Integrated Reporting and Goodwill

American corporations can now record an asset named Goodwill on their formal audited financial statements. Is it so far-fetched to believe that they might eventually be permitted to record an asset named Trust as well?

With those words, I concluded my prior blog posting. But perhaps I should have continued the posting a bit further. After all, you might be wondering:

Huh? Can American corporations really record Goodwill on their financial statements? What, exactly, does that mean? And how, precisely, is it measured?

Well, when a company acquires another firm, it sometimes pays a price that exceeds the value of that firm’s recorded net assets. Although it might simply be overpaying for the firm, it’s also possible that it is paying a premium for certain net assets of the acquired firm that are not recorded at all.

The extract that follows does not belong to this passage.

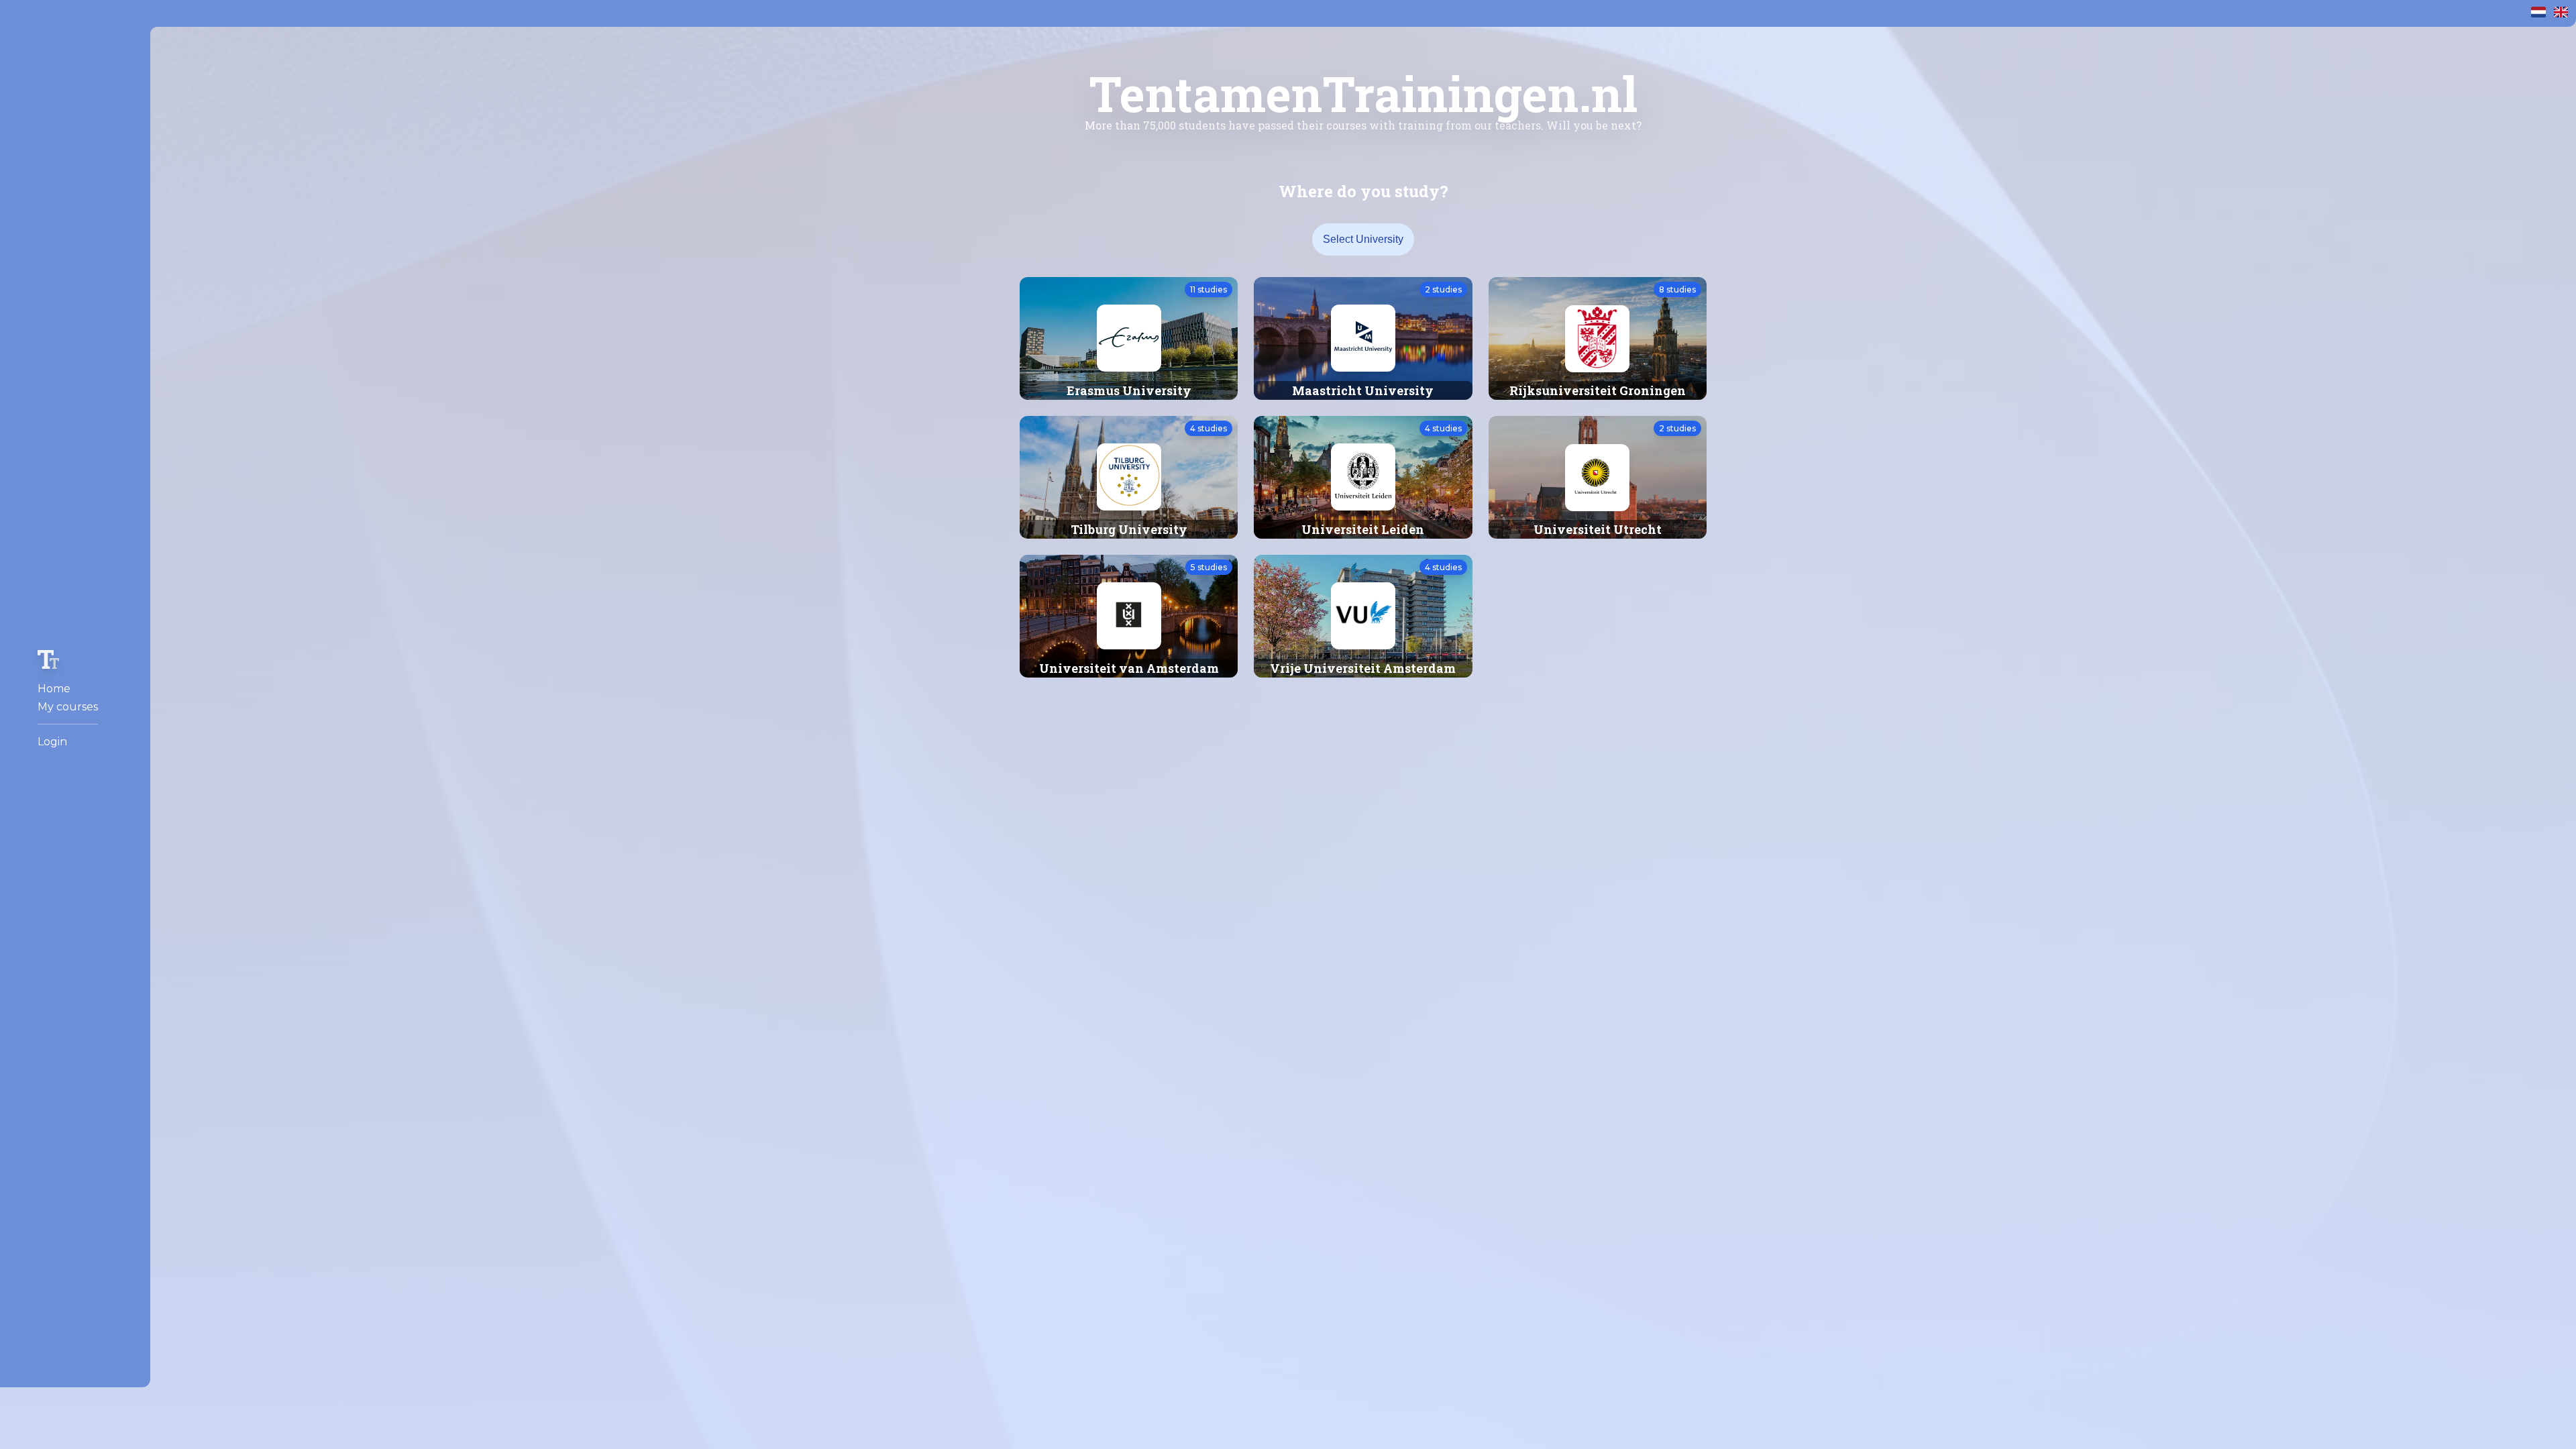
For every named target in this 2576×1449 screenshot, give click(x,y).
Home (54, 688)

What kinds of assets are not recorded at all? Trust, perhaps. A well trained work force. A reputation for using innovative practices to avoid polluting the natural environment. Although such assets do exist, they are often very difficult to value and are thus unrecorded on the traditional financial statements.

However, when American corporations pay acquisition prices that exceed the value of the acquired firm’s net assets, the amount of the overpayment can often be recorded as Goodwill. This serves as a generic catch-all name for any such unrecorded assets.

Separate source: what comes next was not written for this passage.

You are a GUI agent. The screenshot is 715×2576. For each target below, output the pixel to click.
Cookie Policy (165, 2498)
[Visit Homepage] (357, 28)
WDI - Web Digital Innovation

And yet, if one doesn’t know how much of Goodwill is attributable to each specific unrecorded asset, then how can one determine whether those assets will continue to exist after the time of the acquisition? For instance, if a company records Goodwill (as a catch-all asset) during an acquisition that is made in the year 2015, how can it possibly know what the components of Goodwill are worth in the year 2016?

The answer to that question might be found in an alternative form of accounting known as Integrated Reporting. According to the <IR> framework, there are six “capitals” that companies use to produce goods and services.

Financial capital (such as cash) and manufactured capital (such as factories) are owned by companies and are recorded in the traditional financial statements. Intellectual, human, and social relationship capital are also owned by companies, but are not recorded in the financial statements.

And then there is natural capital, which refers to the environment surrounding companies. Although companies don’t own their surrounding natural environments per se, they might indeed own pollution credits or other rights to use natural resources.

Though the <IR> framework refers to these six resources as “capitals,” they also represent assets that can be utilized by companies to produce products and services. Thus, consistent with the <IR> framework, Goodwill can be sub-divided into the types of assets (or “capitals”) that do not normally appear on the financial statements, namely: intellectual, human, and social relationship assets.

Trust itself would thus represent a social relationship asset. A well trained work force would represent a human asset. And the innovative practices that prevent the pollution of the natural environment would represent intellectual assets.

Why is this classification system helpful? Well, in the very first paragraph of this posting, we asked whether an asset named Trust might eventually join Goodwill on the financial statements. Under the <IR> system, however, if Goodwill appears in the financial statements, Trust (if it exists) would reside within an implicit component of it.

Indeed, Trust would reside in the social relationship asset. And human and intellectual assets would represent components of Goodwill as well.

Still not convinced that this classification system is helpful? Then let’s look at the situation a bit differently. If you purchase a firm (or any other item, for that matter), you should always understand precisely what you are actually buying.

If a major asset within your newly purchased firm is simply called Goodwill, then you can’t possibly know with any precision what is included therein. But if Goodwill is divided into social relationship, human, and intellectual assets, then you more likely can know so.